Exercise →
A single figure is the whole answer: the number of lines in the records that contain "status".

Supplied data →
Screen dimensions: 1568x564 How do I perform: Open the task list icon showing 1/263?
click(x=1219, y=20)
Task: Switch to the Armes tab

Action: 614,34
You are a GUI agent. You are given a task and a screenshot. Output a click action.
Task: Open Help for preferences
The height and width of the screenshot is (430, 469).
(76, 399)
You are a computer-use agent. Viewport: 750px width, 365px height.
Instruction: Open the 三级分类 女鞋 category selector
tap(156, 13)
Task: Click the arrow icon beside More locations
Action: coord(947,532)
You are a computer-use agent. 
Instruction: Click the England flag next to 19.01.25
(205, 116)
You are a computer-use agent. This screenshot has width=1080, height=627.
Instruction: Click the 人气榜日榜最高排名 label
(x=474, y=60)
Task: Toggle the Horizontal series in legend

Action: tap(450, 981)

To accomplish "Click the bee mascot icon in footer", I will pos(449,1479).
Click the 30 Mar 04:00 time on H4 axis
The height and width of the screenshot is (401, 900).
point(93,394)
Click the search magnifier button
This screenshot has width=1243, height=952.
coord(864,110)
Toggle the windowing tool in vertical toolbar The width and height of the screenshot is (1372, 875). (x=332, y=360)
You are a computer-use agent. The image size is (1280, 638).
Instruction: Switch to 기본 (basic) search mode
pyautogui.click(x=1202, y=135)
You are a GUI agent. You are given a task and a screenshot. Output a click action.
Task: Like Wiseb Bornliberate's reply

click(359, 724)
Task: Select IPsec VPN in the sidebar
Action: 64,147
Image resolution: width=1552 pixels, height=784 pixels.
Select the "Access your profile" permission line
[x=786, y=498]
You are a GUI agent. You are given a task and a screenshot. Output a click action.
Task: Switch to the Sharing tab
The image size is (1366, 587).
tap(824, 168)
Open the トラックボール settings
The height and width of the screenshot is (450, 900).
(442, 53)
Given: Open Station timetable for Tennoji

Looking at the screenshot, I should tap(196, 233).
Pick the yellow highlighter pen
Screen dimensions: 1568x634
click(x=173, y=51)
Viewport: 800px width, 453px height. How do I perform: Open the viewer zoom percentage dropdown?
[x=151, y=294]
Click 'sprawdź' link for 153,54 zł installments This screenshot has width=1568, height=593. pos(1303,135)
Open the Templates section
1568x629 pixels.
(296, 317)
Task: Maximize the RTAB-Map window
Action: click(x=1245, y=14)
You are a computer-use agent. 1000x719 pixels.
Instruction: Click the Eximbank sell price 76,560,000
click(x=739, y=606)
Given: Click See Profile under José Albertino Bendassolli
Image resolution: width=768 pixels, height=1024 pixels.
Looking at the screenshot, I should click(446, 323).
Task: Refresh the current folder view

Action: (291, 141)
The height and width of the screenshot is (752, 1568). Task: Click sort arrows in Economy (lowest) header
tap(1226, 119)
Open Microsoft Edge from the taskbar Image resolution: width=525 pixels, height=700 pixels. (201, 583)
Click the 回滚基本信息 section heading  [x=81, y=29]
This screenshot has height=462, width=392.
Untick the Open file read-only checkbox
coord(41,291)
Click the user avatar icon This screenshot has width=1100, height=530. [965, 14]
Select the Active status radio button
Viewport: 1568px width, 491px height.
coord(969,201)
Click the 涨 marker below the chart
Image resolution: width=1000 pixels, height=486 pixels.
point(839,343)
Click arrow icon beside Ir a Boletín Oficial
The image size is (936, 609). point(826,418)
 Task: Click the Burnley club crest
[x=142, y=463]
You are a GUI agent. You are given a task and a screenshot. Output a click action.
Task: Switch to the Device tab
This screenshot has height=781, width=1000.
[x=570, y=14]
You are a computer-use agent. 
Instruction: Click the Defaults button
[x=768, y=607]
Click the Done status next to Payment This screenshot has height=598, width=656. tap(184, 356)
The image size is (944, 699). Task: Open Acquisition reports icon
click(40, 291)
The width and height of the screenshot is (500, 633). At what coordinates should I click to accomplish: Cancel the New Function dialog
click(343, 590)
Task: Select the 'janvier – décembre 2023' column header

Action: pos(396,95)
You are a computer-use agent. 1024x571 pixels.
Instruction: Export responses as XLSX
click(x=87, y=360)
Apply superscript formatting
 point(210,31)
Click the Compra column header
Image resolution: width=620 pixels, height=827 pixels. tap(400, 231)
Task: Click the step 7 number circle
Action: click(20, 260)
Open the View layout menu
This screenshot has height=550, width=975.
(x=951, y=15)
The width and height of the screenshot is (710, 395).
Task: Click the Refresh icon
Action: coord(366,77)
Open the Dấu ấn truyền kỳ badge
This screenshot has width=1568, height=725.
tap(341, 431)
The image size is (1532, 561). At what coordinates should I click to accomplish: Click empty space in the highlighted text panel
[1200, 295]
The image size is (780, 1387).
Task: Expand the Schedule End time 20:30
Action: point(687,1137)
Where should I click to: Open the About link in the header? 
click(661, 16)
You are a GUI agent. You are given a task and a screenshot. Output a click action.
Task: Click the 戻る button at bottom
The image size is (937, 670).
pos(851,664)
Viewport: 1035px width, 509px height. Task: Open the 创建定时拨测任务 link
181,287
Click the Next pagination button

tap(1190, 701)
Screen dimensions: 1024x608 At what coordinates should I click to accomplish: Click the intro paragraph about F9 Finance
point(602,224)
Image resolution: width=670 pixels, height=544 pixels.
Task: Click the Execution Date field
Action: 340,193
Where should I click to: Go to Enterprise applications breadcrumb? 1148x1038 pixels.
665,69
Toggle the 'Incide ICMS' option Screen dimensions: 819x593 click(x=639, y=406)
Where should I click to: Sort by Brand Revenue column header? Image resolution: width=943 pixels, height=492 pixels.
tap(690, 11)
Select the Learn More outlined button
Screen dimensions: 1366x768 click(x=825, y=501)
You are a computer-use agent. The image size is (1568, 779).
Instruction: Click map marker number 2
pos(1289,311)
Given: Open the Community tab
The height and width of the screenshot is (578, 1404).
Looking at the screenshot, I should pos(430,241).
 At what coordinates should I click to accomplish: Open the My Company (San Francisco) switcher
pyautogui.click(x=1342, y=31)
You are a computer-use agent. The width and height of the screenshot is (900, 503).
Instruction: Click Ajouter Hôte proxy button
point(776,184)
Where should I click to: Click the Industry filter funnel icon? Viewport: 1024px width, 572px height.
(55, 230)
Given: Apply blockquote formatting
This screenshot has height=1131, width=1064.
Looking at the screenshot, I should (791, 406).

Answer to this task →
2